By Christina Welty
2020 has been a year none of us will forget. It has affected all of us differently, but one thing is for sure – we’ve all had to adjust and adapt in many ways. For the association industry, it has been particularly challenging as we’ve had to come up with ways to interact with our members virtually instead of our traditional in-person conferences.
I have planned conferences for years in various roles, but virtual conferences are much different. While you don’t have to worry about some details (meeting your hotel room block, planning food & beverage events, etc.), some might be surprised to learn that it still takes a lot of planning and attention to detail to have a successful virtual conference.
The last few months have been a whirlwind and while I’m certainly not an expert, I’ve learned some valuable lessons along the way and wanted to share them with you.
1. KNOW YOUR AUDIENCE
While a virtual conference might not be your first choice, it’s one of the only ways to offer your members content during this time. Also, it’s a good time to remind your members of the value of your association. Do your members need CE credits or is this more of a check-in? If CE hours are required for the profession and something members have come to expect during your in-person conferences, try to offer a similar amount of CE hours during your virtual conference. Keep in mind though that people are getting “Zoom fatigue”, so be careful to maximize their time. With one of our conferences, we presented a shorter live program with an opportunity to receive CE hours through on demand courses. The on demand courses were included in the registration fee and participants could watch them at their leisure. Some organizations have offered all day programs for several days, but just make sure that’s what would be appropriate for your organization.
2. CHOOSE YOUR PLATFORM
So, now that you’ve decided to offer a virtual conference, what platform will you use? There are quite a few options out there, with a variety of features. I’ve used Zoom with the added “webinar” option for two virtual conferences so far. It includes the ability to move speakers to a “panelist” setting and control when they show their video/audio and gives them the ability to share their screen. This program can mute all participants when entering the event to minimize background noise. Participants are still able to interact with each other through the chat feature and ask questions of the speakers through a Q&A box. It’s fairly inexpensive, user-friendly and the conference registrants do not need to purchase anything to use it. While many platforms existed before COVID-19, the market has responded quickly with additional online content delivery systems and there are dozens to choose from that vary in terms of features and price points. Do your research and find one that best suits your needs and budget.
3. SCHEDULE & SCRIPT
Now it’s time to outline your schedule and plan your speakers and emcee for the conference. I’ve found that it’s more streamlined to have one person (probably your board president) as the emcee for the full conference and introduce the various speakers. If you would like to recognize your board of directors, you could have each board member record a portion of a welcome script, splice it together and play it during your conference. Association staff will most likely be the “host” on Zoom, controlling the logistics throughout the day. There is an option to have a co-host, which I highly recommend. The backup host is just that. If the host’s computer freezes for a minute or starts running updates, the backup host can jump in. Things move so fast and there can be a lot of buttons involved, so even though some might think it’s overkill, I like to write out every “stage direction” and highlight them in the script.
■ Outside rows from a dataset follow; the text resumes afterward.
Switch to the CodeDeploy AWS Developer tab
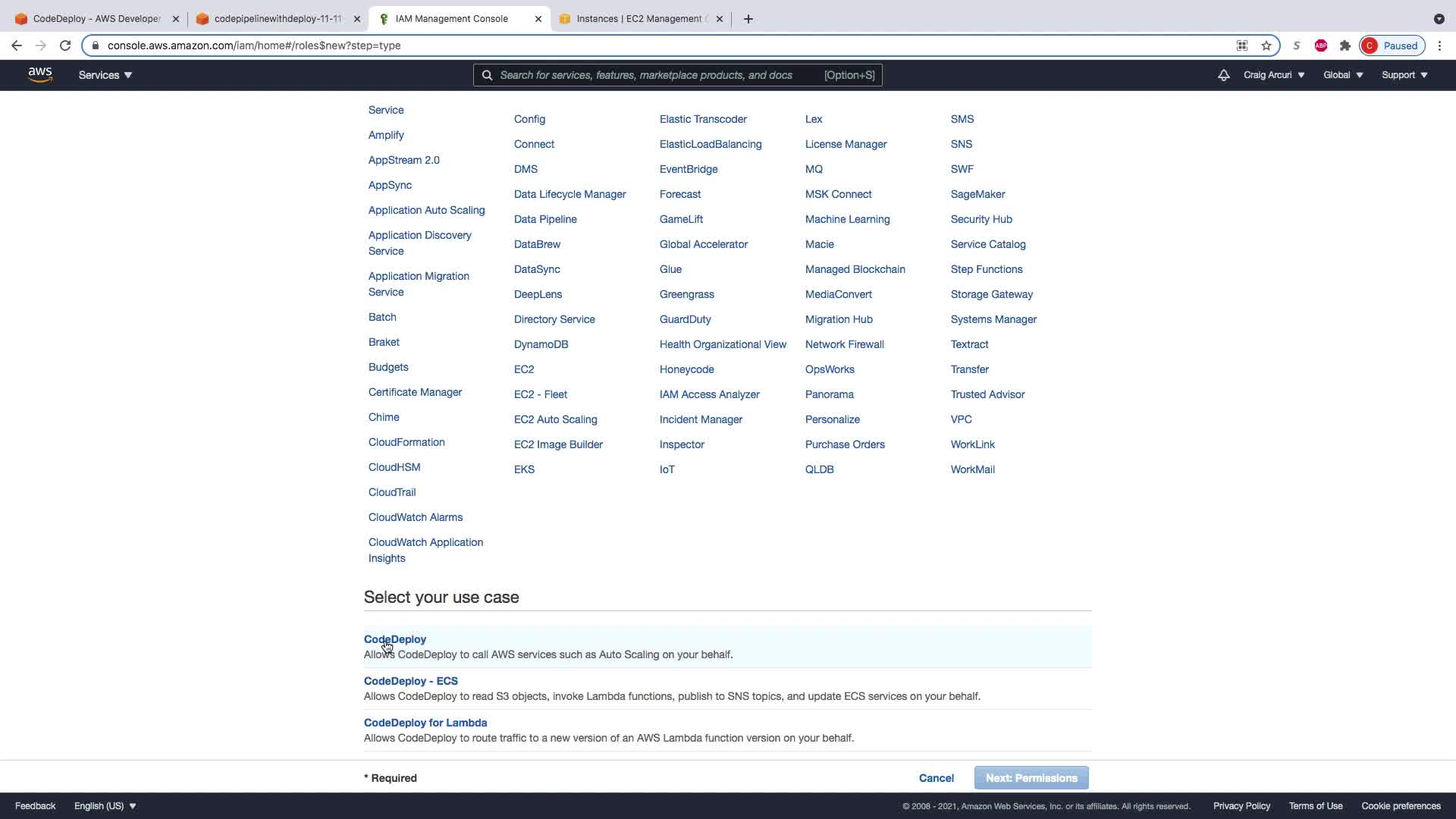1456x819 pixels. [x=96, y=19]
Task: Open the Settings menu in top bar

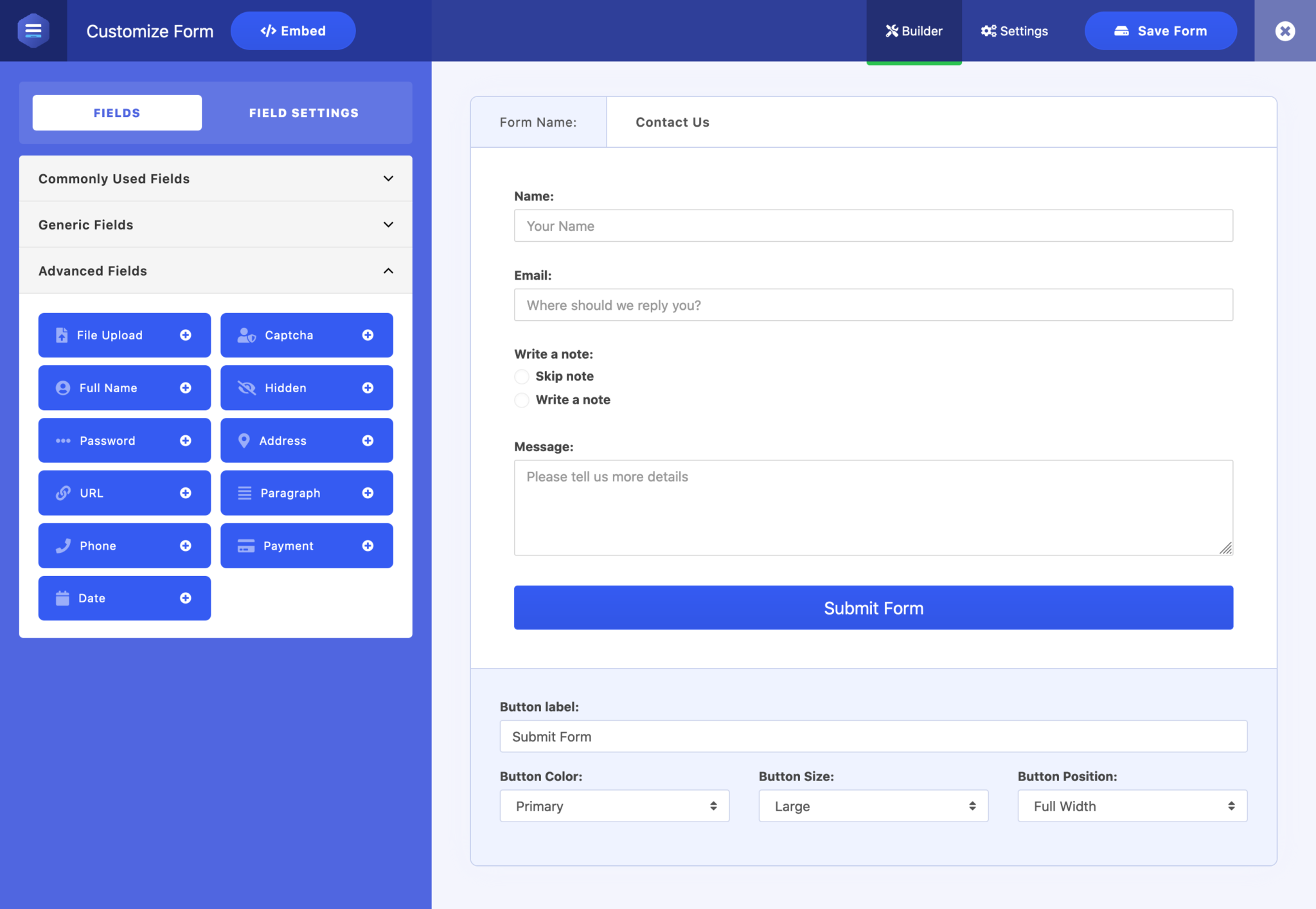Action: click(1014, 30)
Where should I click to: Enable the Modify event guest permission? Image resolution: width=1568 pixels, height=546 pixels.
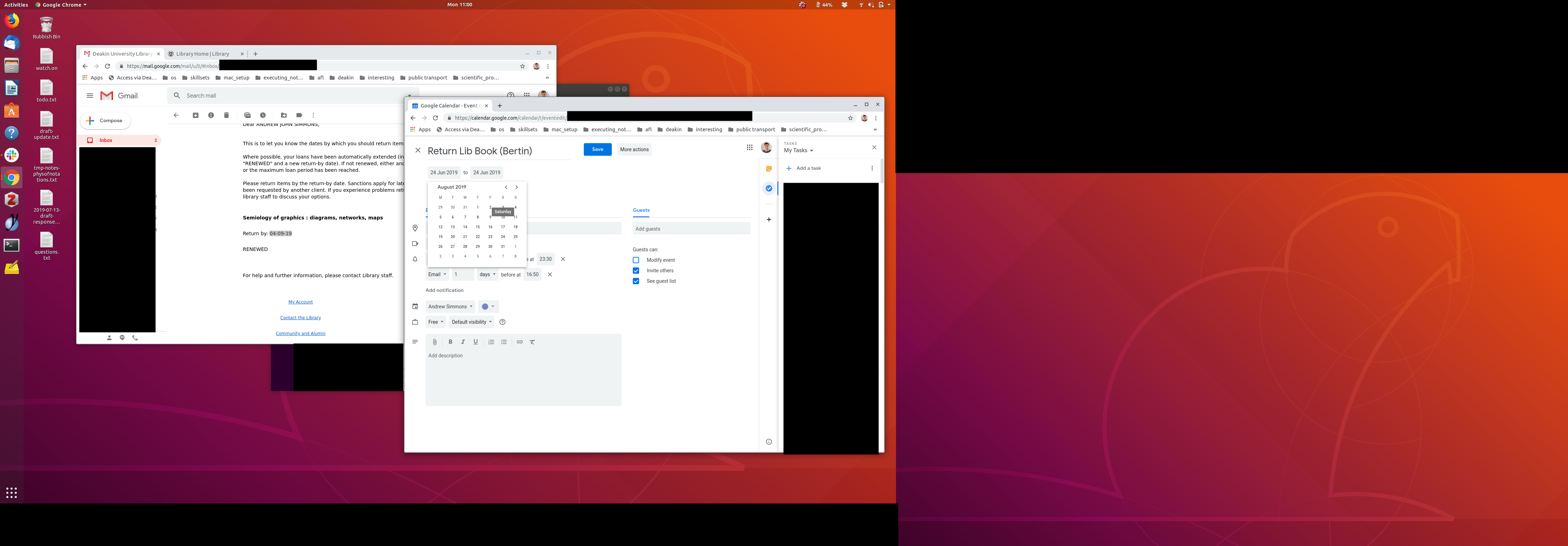pyautogui.click(x=636, y=260)
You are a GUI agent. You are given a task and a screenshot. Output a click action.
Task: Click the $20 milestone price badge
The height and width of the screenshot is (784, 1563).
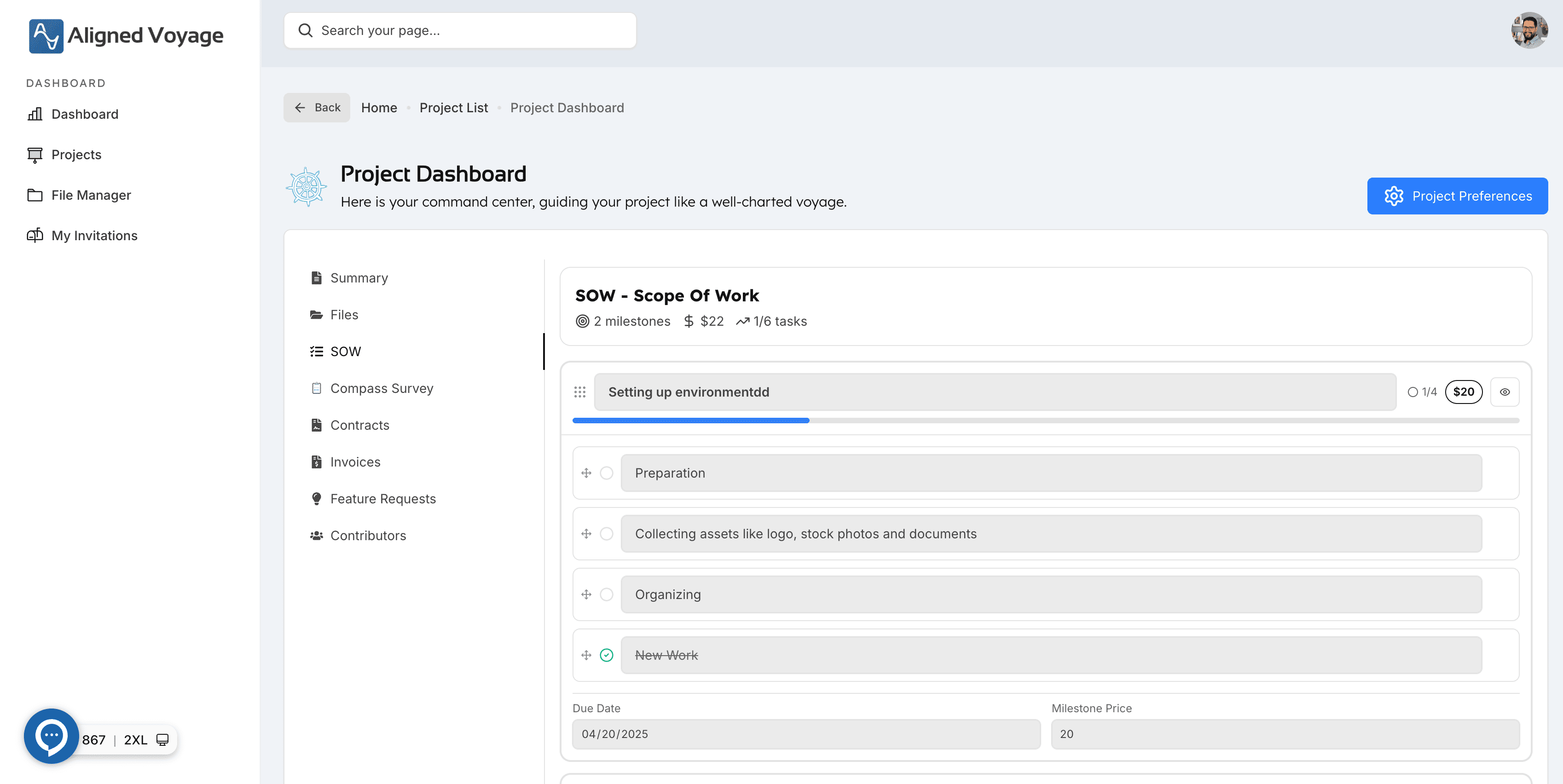coord(1463,392)
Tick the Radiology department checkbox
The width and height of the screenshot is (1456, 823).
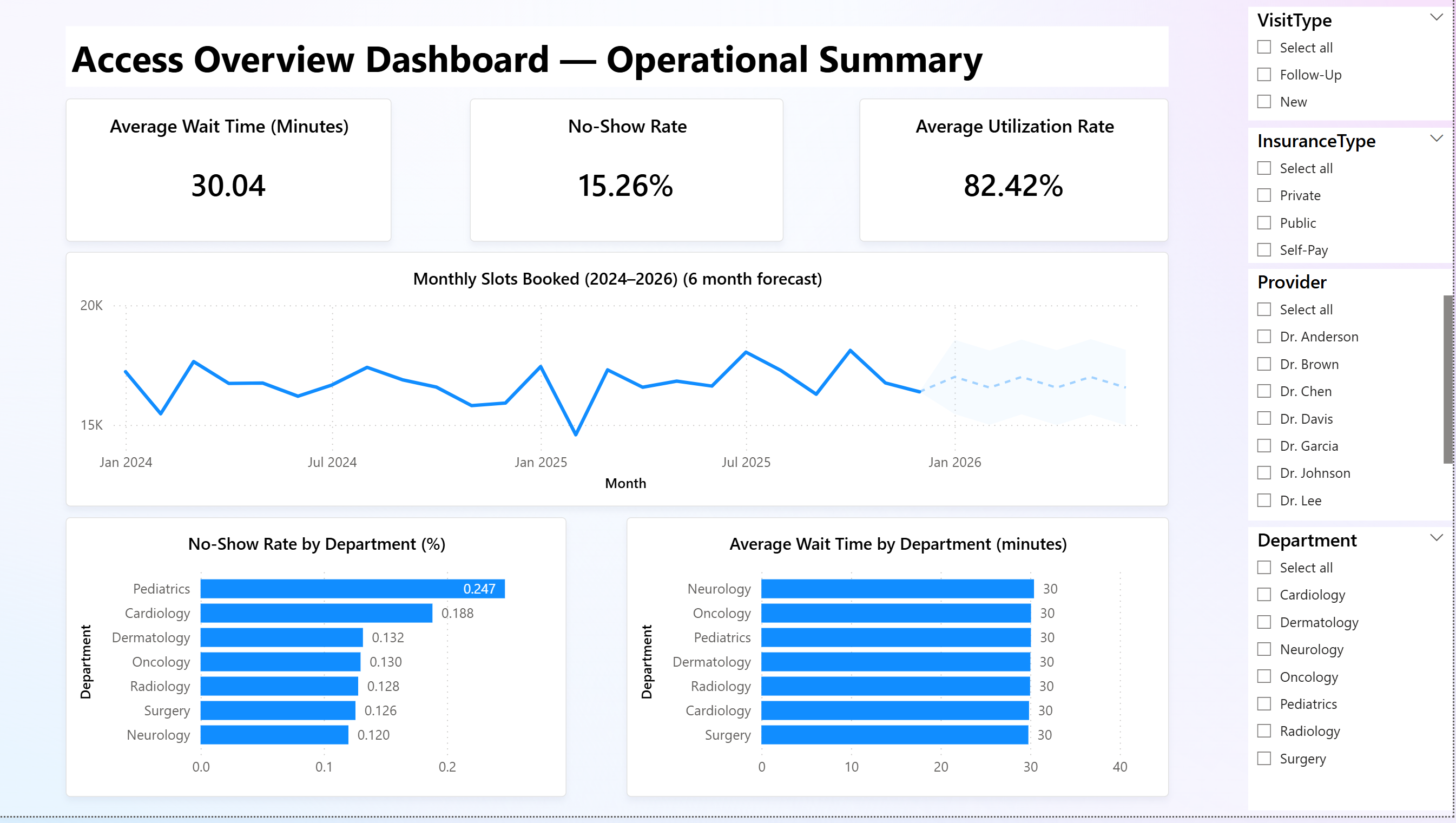pyautogui.click(x=1264, y=731)
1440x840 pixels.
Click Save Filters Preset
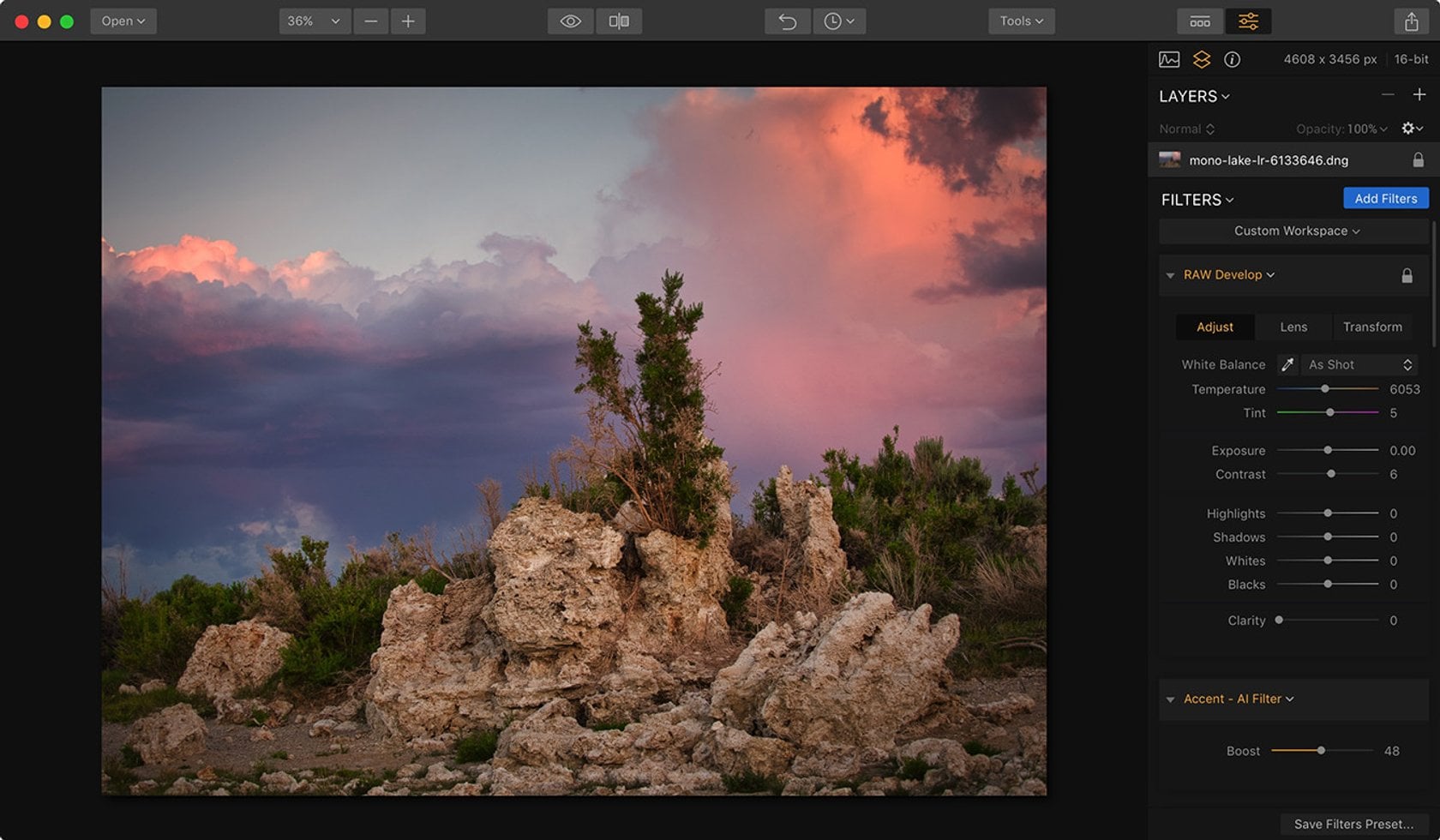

4. REHEARSE, REHEARSE, REHEARSE
With an in-person meeting, you most likely create a speaker contract, have a phone call/email about details and then meet the speaker onsite. With a virtual meeting, it is imperative that you have at least one rehearsal with each speaker. Make sure the speaker and emcee feel comfortable with the technology. Practice transitions and sharing screens.
5. GO WITH THE FLOW
Even with rehearsals, this is a live event and things are going to happen! Remember to have a backup host, print your script in case you have technical difficulties and keep smiling! Go with the flow and realize that things will not be perfect.
How many times have you attended a conference and someone’s phone goes off?! If you are presenting, make sure to minimize background noise and turn your phone to silent or vibrate. If you are presenting from your office (or even your house), unplug your landline phone too!
As a host or panelist in Zoom, your screen looks different than what the attendee sees, so you might not realize that you’re on air! Be careful and always assume you can be seen and heard. As a host and even a speaker, I would recommend signing on as an attendee on another device so you can see what the attendee sees.
8. MAKE IT INTERACTIVE
Although you can pre-record videos, it’s more interactive to have the speaker present live during the event and give the participants the opportunity to ask questions. You can either have the speaker look at the Q&A tab and answer questions throughout his/her presentation or have a separate Q&A session with the emcee, making it as close to a fireside chat as you can! I didn’t use this feature, but speakers can also create poll questions to keep participants on their toes or ask yes/no questions and have participants “raise their hands” to see if they are paying attention.
There are so many aspects to a virtual conference, but I hope these tips will help as you plan your first (or next!) virtual program. They are probably here to stay for a while! And remember, every program is different, so you will likely learn something new with each conference you produce. What tips would you add to the list?